Uma curiosidade particularmente reveladora e emblemática é que, quando da final vascaína, o “Extra”, criado em março daquele ano, tinha pouco mais de seis meses de existência, e lutava para se firmar contra “O Dia”, então dominante no segmento popular. Tal condição, talvez, pudesse ser um estímulo a mais para o jornal “vestir a camisa do time que era o Rio no Mundial”, como costuma acontecer com veículos de outros estados. Mais adiante, questionaremos essa metonímia, bem como veremos que o jornal parece ter feito a opção de agradar a outro tipo de público que não os torcedores do clube na final.

Obviamente, não se ignora que, como regra, a contranarrativa das mídias sociais no caso aqui examinado tem em seu DNA a paixão clubística, como mostra a sua forte viralização por torcedores não rubro-negros. Ela distingue-se, porém, da interminável partida da jocosidade entre as torcidas, também fortemente presente do lado dos torcedores do Flamengo – neste caso, brincando com a clara superioridade em relação aos concorrentes exibida pelo clube ao longo de 2019.

No entanto, diferentemente dessa, cujo principal combustível é a paixão clubística e não tem qualquer compromisso com fatos, apuração, contradições, contexto, as críticas baseadas na gramática jornalística deixam o jornalismo esportivo numa posição incômoda. Ao compararem – e comprovarem – como os mesmos veículos e seus profissionais agem de formas assimétricas diante de fatos semelhantes quando vivenciados por atores diferentes, elas expõem uma subjetividade que, ao menos em tese, deveria limitar-se ao universo descompromissado dos torcedores, em contraponto à objetividade reivindicada pelo jornalismo.

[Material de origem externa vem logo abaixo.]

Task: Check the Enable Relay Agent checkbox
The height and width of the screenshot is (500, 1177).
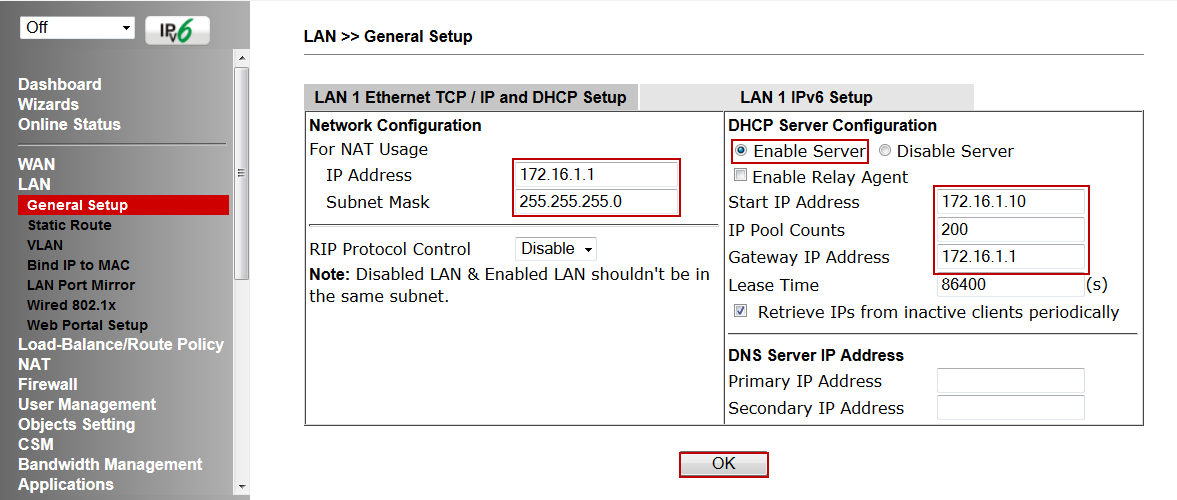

Outras matérias contribuíram para consolidar o entendimento das vozes que questionaram tal assimetria, como a manchete de O Globo: SONHO DO BI ADIADO – EM PARTIDA EQUILIBRADA, FLA PERDE MUNDIAL DE CLUBES PARA LIVERPOOL NA PRORROGAÇÃO. O mesmo jornal, quando do vice do Vasco para o Real Madri, titulara, em 2 de dezembro de 1998: Uma derrota para esquecer no ano do centenário, seguida do soutien: Vasco perde para o Real Madri em Tóquio e a festa é de Sávio, Roberto Carlos e dos rubro-negros. Afinal, para o jornal, derrotas são para serem comemoradas ou para serem esquecidas? O vice-campeonato é apenas o adiamento de um sonho ou um fato que se encerra em si mesmo? Quando o adversário perde é sempre essencial ou não destacar a alegria dos rivais?

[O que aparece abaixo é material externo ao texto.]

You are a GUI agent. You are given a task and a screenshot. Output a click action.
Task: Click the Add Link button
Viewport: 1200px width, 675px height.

Tais questionamentos, implícitos, nas críticas e nos contrapontos dos internautas não se limitaram aos veículos do Grupo Globo. Em junho de 2019, quando o Corinthians foi eliminado pelo Flamengo, nas quartas de final da Copa do Brasil, também por 1 x 0, o portal Terra, de raízes paulistas, exaltou a atuação do time do Parque Antártica, apesar da derrota: “O dia em que o Corinthians ganhou sem ter vencido. No jogaço contra o Flamengo, Timão lava a alma da torcida e traz esperanças de dias melhores.” No Twitter, Mauro Cezar Pereira, então na ESPN Brasil, reproduziu o tweet do Terra, mas encabeçado pela crítica: “Glamourização da derrota.”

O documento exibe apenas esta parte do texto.